Elon Musk says all human data for AI training  will be exhausted  by 2024. 

Tesla CEO Elon Musk said  last year that all human data  available for AI training, including books, was  exhausted, joining other experts who  have come to similar  conclusions.
Musk, who also owns an AI company, xAI,  made the remarks during a  live chat with Stagwell  CEO Mark Penn, which  aired on  X.

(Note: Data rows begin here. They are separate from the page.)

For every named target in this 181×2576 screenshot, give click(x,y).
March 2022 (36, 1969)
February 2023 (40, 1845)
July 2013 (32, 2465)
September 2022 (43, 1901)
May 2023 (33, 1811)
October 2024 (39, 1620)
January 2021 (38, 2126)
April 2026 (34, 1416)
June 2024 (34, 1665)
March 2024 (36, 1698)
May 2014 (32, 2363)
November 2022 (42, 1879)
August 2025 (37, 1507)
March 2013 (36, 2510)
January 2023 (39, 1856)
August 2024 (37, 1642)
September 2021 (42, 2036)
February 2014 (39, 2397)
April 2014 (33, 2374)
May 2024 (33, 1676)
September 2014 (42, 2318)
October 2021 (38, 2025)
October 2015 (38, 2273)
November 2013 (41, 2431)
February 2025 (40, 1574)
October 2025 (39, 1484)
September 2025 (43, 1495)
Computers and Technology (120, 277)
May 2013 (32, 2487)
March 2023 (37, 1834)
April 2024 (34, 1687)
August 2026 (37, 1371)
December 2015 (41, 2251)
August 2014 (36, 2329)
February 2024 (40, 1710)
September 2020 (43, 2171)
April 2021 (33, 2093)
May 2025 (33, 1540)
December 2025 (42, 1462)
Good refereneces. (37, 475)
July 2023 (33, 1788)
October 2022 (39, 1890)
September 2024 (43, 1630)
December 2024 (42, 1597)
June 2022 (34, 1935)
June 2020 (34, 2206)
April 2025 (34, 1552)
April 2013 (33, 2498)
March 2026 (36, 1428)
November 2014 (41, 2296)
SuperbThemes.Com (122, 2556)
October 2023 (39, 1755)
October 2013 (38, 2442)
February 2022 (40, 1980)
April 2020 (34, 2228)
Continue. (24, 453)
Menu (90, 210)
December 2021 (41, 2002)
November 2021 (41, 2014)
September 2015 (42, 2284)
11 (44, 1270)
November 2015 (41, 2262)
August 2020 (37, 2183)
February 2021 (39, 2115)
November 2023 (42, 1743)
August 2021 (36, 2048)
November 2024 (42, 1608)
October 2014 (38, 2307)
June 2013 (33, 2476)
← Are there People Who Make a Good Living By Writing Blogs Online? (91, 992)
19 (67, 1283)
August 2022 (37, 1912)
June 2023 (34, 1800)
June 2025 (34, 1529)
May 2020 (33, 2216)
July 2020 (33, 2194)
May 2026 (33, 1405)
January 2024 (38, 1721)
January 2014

Former OpenAI chief  scientific officer Ilya Sutskever had  previously hinted  at this in December, noting that the AI  industry had reached what he called "peak  data" and  predicting that the lack of training data would force a shift from the way models are developed  today. .
Moving to synthetic  data
According to Musk, the next  option available  for AI  training is now synthetic data, which is data generated by  the AI  itself. "AI is advancing on the hardware  side, and on the software  side it's now moving to synthetic data, because  we've exhausted all human data.  We've literally  exhausted the entire internet,  every book ever written, and  every interesting  video.
"We have exhausted the cumulative  amount of human knowledge  when it comes to AI  training, and  this happened last year. So, the only way to  achieve this is  to use synthetic data, which AI  creates.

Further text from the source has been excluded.